Laughter, a former Arizona state legislator, also introduced a successful Arizona state Senate resolution to garner support for the national stamp campaign. Now the groups hope to introduce similar resolutions in California, New Mexico and Utah.
Nisei Aiko King, 79, has been involved with the JA World War II vets stamp efforts since its beginning and was at first hesitant about a coalition effort. But now she hopes the combined effort will finally show some results.
“Sometimes I think, why can’t we have our own [stamp]? But if that’s the way we’re going to get on, then we’ve got to do it,” said King.
“I just think it is so important ... before all the vets are gone.”
The Citizens’ Stamp Advisory Committee
The JA WWII vets stamp proposal is just one of tens of thousands of requests the USPS receives each year. The requests are sent to the Postal Service’s CSAC—a group consisting of 15 appointed individuals from diverse backgrounds—who meet four times a year.
The CSAC can either reject the proposal or keep it “under consideration.” Each year the committee recommends about 25 commemorative stamp selections to the Postmaster General that are “both interesting and educational.”
“The decision is a process,” said Roy Betts, spokesperson for USPS, who noted that a Tuskegee Airmen stamp has been put “under consideration” but there are no current plans to issue a stamp. Stamps for the Navajo Code Talkers and the JA WWII vets are not currently being considered.
“This united front is their choice but I cannot comment on the ineffectiveness or the effectiveness of it,” said Betts. “I encourage them to continue to take part in the process.”
Honoring our veterans
The USPS has a record of honoring its veterans with commemorative stamps. Latino veterans were honored with a stamp in 1984, and there was also a “Buffalo Soldiers” stamp honoring African Americans. In the 1990s a 50th anniversary World War II veteran stamp was issued although the stamp featured all Caucasian faces except for one African American man.
So why isn’t there a stamp for the JA World War II vets, the Tuskegee Airmen and the Navajo Code Talkers?
There’s no question the three veterans groups have made their mark on military history. The 442nd and 100th Battalions are the most highly decorated unit for its size and length of service in U.S. military history. The Tuskegee Airmen were the first African American military airmen in history and flew over 200 combat missions without any casualties. And the Navajo Code Talkers used the Najavo language to produce the “unbreakable” code of the Pacific Theater.
Those working on the grassroots stamp campaign believe a series of commemorative stamps for these heroic vets “would be a just way to continue to honor diversity in American military history.”
“They deserve it, for what they did and why they did it,” said Mildred Ikemoto, 77, wife of 442nd veteran Henry Ikemoto. “These veterans need to have the visibility so our young people ... will know they should be proud of them.”
A long-awaited honor
Fusako Takahashi, 79, widow of a MIS veteran, had never felt the true impact of the JA WWII veterans’ story until she read a speech by Eric Saul, a noted historian and scholar.

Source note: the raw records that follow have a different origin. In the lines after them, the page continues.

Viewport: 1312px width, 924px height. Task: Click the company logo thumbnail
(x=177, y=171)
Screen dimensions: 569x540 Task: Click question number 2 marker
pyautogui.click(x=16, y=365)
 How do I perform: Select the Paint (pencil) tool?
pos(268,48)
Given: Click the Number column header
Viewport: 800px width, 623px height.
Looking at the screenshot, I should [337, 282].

“I never realized what they went through,” she said. “I feel pretty strongly about it.”
Now she is one of the many veterans’ wives and widows who are collectively pushing for a commemorative stamp for the JA World War vets.
“I think this is really significant. But we can’t do this with just a few people. We need a popular effort,” said Osako, who urged people to sign their petition to support the stamp campaign.
“We have to get the story out,” said Ohira, “before all of our vets are gone.”